Joël se résigna à laissa voir sa queue se redurcir, et puis d’une main rapide, il empoigna la mienne, plus dure que du granit. Il me regarda tendrement, il commença à me masturber…

« Tu penses que je ne veux pas te voir jouir, moi … Seb, si tu savais le nombre de nuits où j’ai éjaculé en pensant à toi … je vais même te faire une confidence …
- Au point où on en est … vas-y, j’aime bien tes confidences !
- J’avoue qu’une fois que Véro n’était pas là, j’ai été écouter à ta porte, quand tu avais éteint les lumières … juste pour écouter … si tu te masturbais …
- Ha, ha ! Petit salaud, va ! Et tu as entendu quelque chose ?
- Eh bien … oui … fit Joël d’une voix presque audible.
- Tu sais que moi j’ai fait la même chose avec toi …
- Ah bon ?
- Eh oui … autant avouer les choses …
- Encore heureux qu’on n’a pas fait ça en même temps, alors », laissa-t-il échapper en rigolant.

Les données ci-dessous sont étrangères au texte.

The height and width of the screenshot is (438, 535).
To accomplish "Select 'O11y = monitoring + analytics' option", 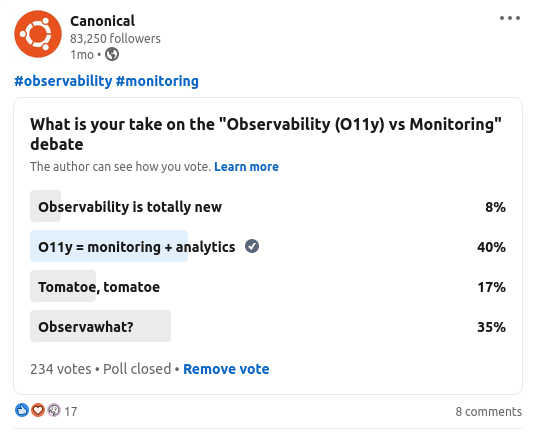I will [x=268, y=246].
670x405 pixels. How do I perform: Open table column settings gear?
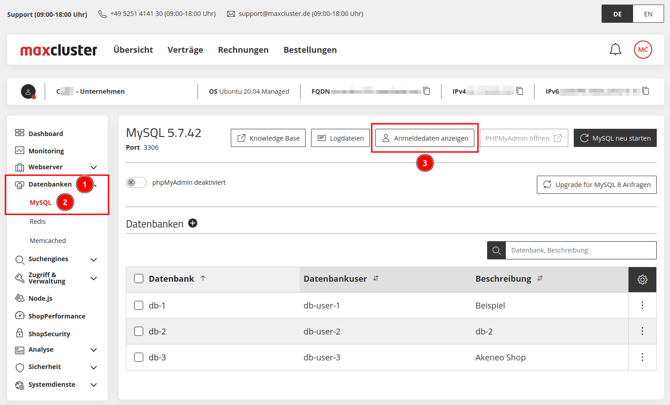coord(642,280)
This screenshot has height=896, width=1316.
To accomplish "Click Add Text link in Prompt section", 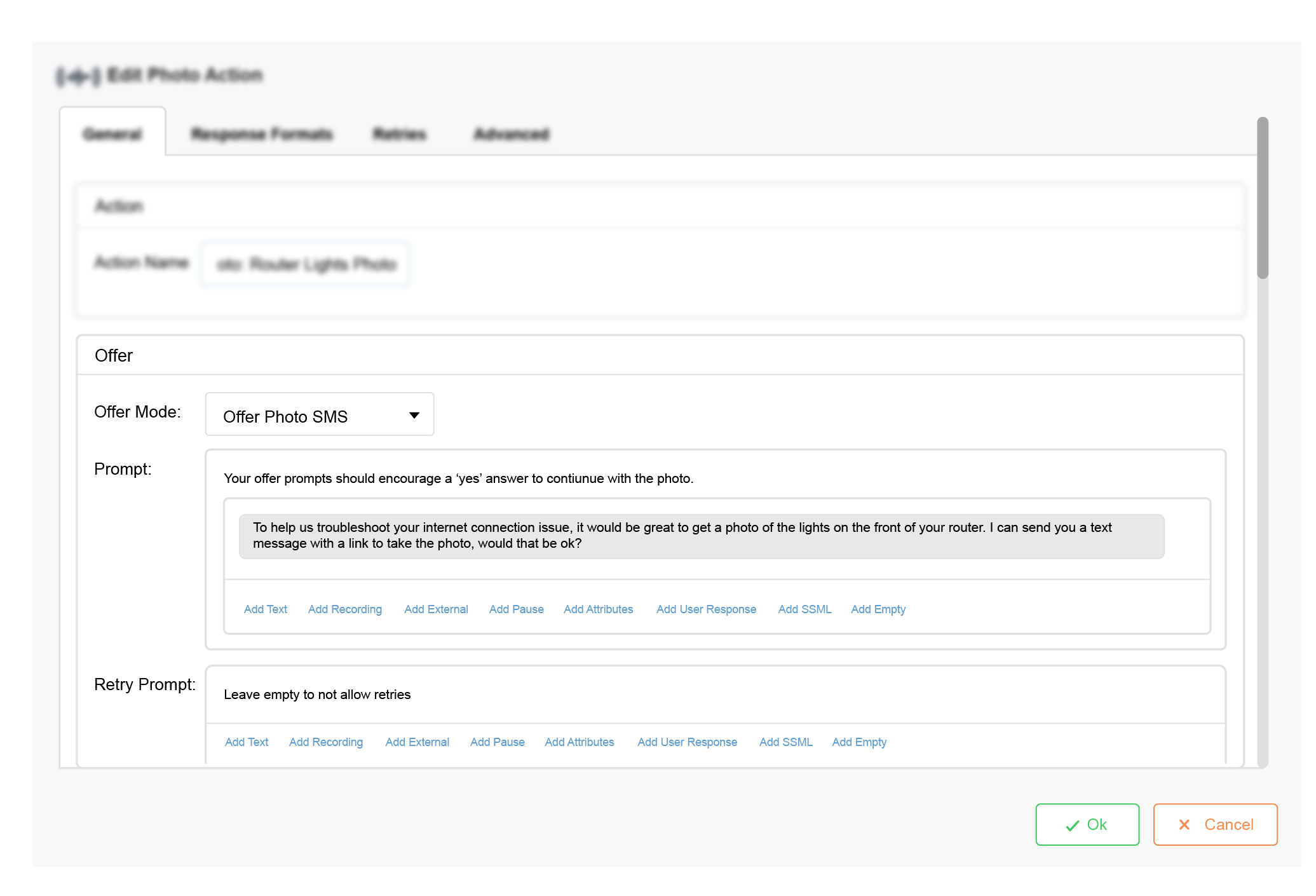I will click(x=265, y=609).
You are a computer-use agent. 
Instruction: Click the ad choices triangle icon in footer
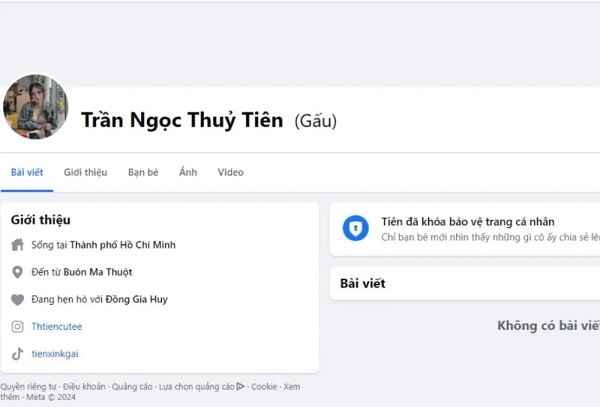240,386
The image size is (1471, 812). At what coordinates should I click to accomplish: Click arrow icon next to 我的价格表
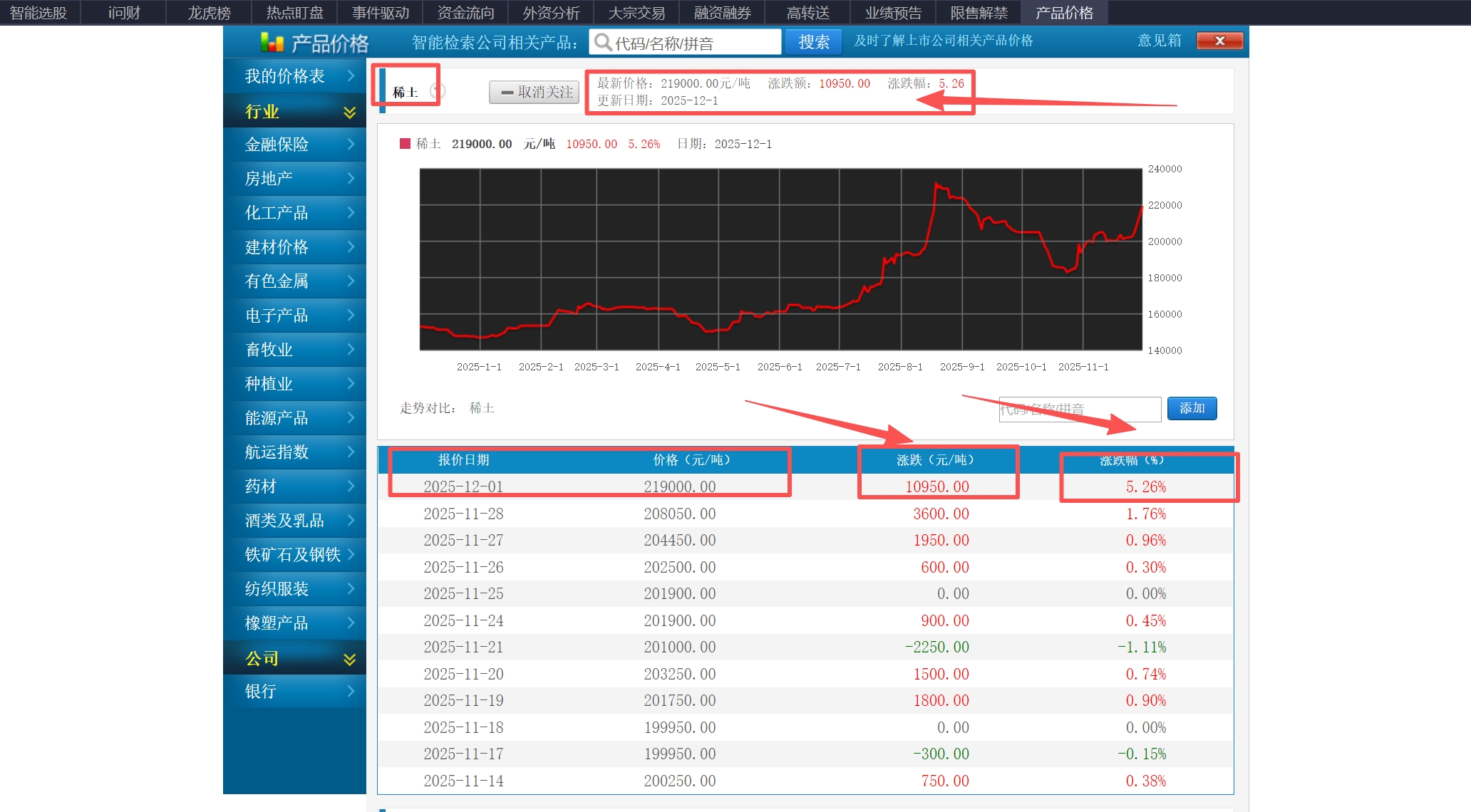pos(351,76)
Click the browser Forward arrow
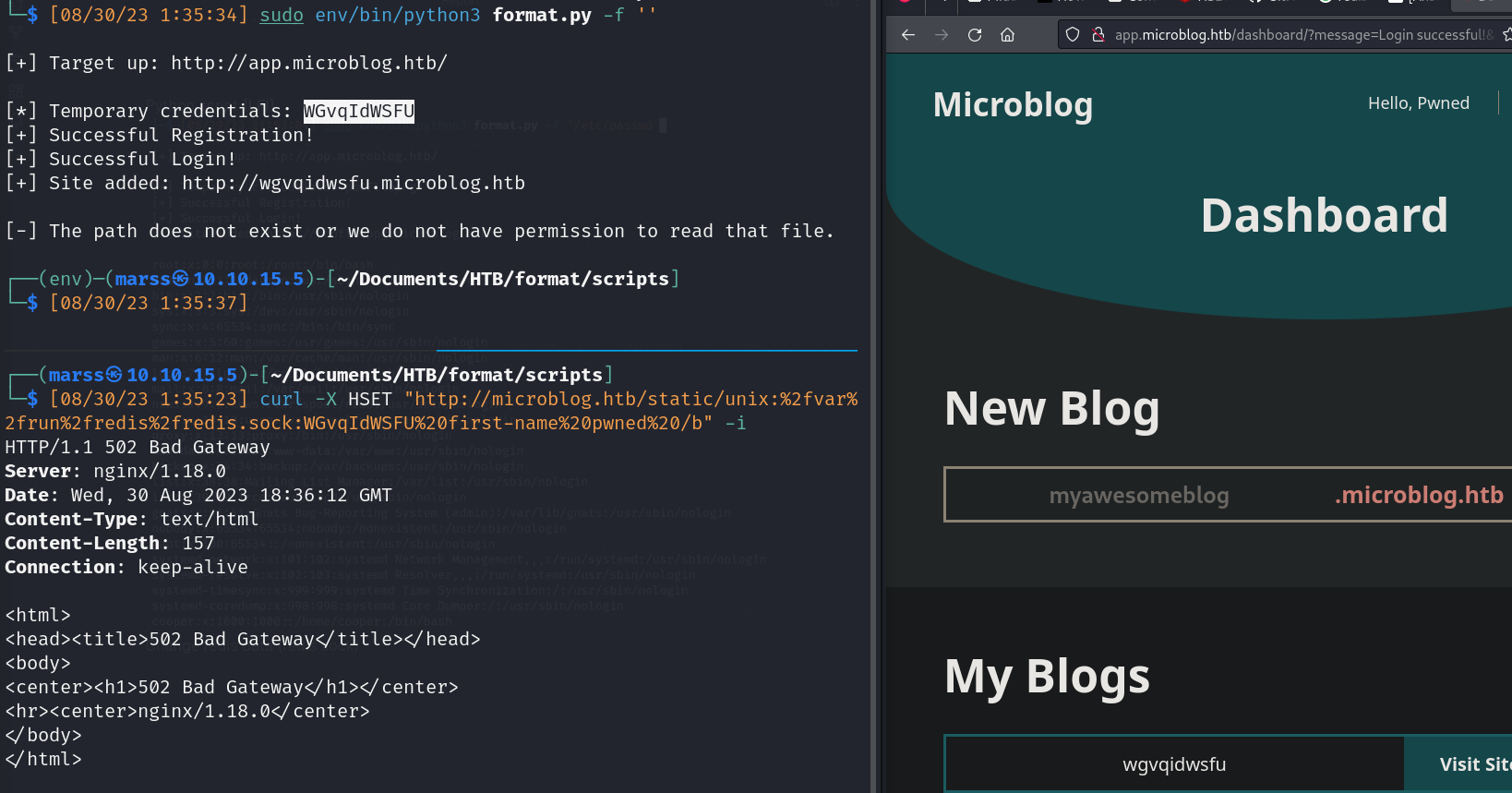1512x793 pixels. pyautogui.click(x=942, y=35)
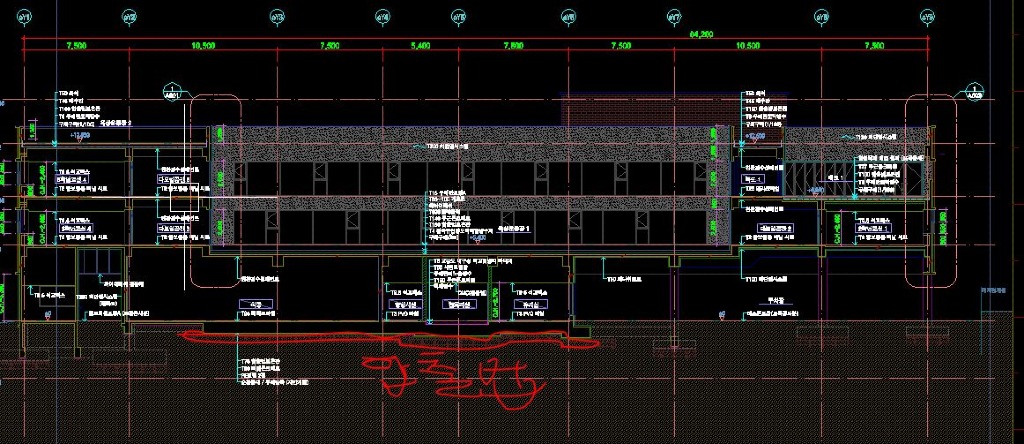Select the first grid bubble at far left
The image size is (1024, 444).
point(28,18)
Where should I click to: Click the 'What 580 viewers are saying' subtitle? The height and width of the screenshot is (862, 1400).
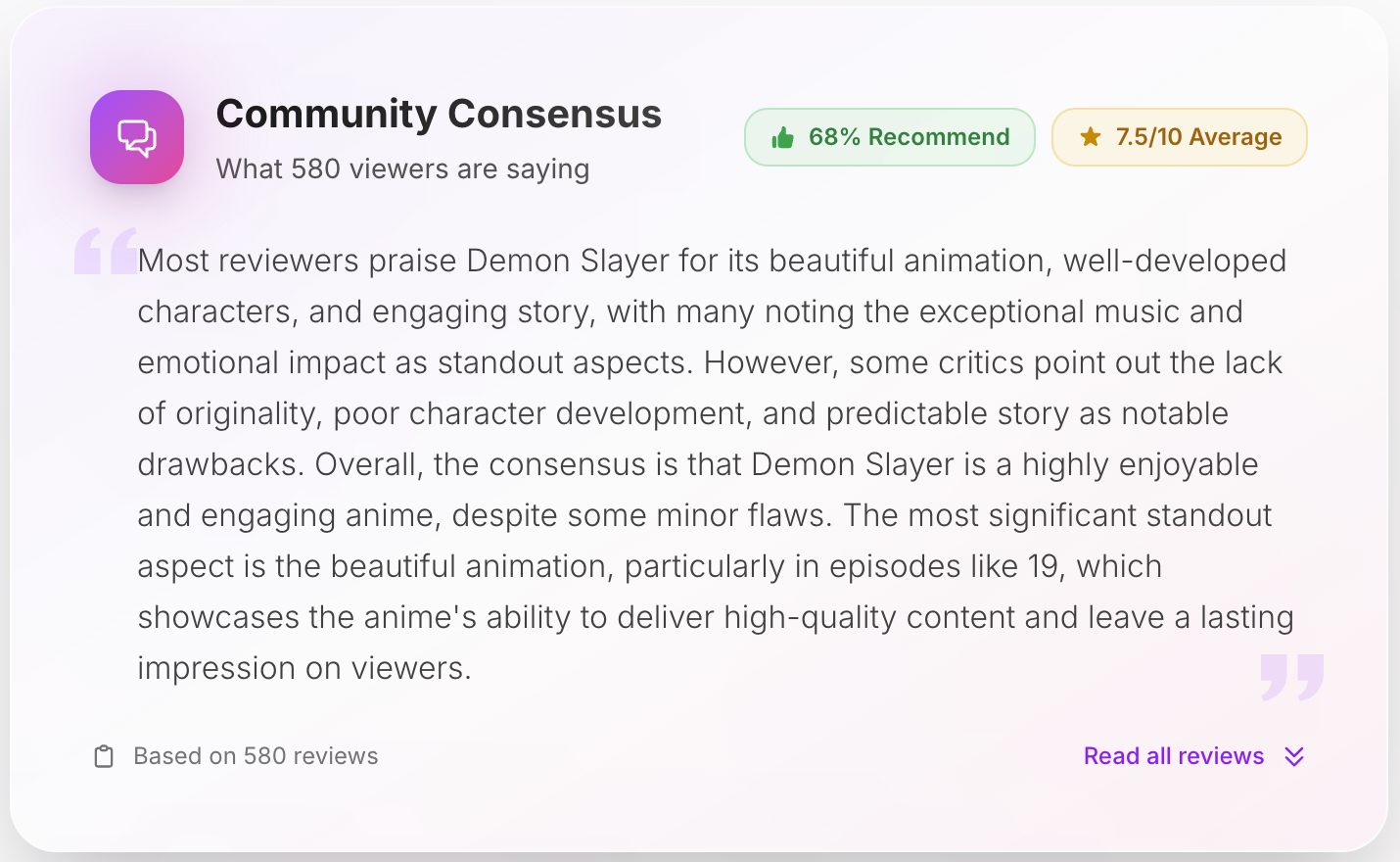[402, 168]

Cette série de confidences ne fit que décupler mon excitation et visiblement celle de Joël aussi… Il commença à me masturber vigoureusement, je n’en pouvais plus … c’était trop bon… je ne voulais pas que ça s’arrête … je gémissais aussi, ma respiration devenait haletante… Et c’est alors que Joël s’arrêta, il me regarda, puis descendit le long de mon corps… sa tête était à hauteur de ma queue, puis il commença à me sucer … il mit mon gland en bouche, sa langue me titillait tous les angles possibles et imaginables…

« Ah… Joël … Joël … putain, que c’est bon !
- Je vais te faire jouir comme jamais, mon Seb…
- Ah … ça va venir … ça va venir… »

Joël arrêta sa pipe majestueuse, et me branla de la main droite, j’éjaculai encore plus loin que lui, le jet frappa la terre derrière moi. Une vague de plaisir intense m’inonda tout le corps. Je remuais pour palier à cette sensation de plénitude … Quel orgasme j’étais en train de vivre… une sensation indescriptible, une montée de jouissance que je n’avais jamais ressenti auparavant. Joël se coucha contre moi, et m’embrassa tendrement. Je reprenais mes esprits, je me blottis contre lui, il était grand et fort, moi j’étais bien plus frêle… Je me sentais heureux, protégé. Loin de tout mal et de toutes difficultés. Nos deux spermes séchaient ensemble, on s’enlaçait, on ne se quittait pas.

« Si on rentrait dans la tente ?
- Allons-y ».

Et dans la tente, on se coucha l’un contre l’autre, le bras de Joël sur mon épaule.

« Seb… je t’aime. Je t’aime tellement … Qu’a-t-on fait ce soir … que va-t-on faire demain…
- Ne pense pas à demain. Ni au futur. Je ne sais pas ce qu’on va faire, mais pour le moment, je ne veux que penser à toi. Penser à ton beau regard, à ton amour. A cette nuit merveilleuse ».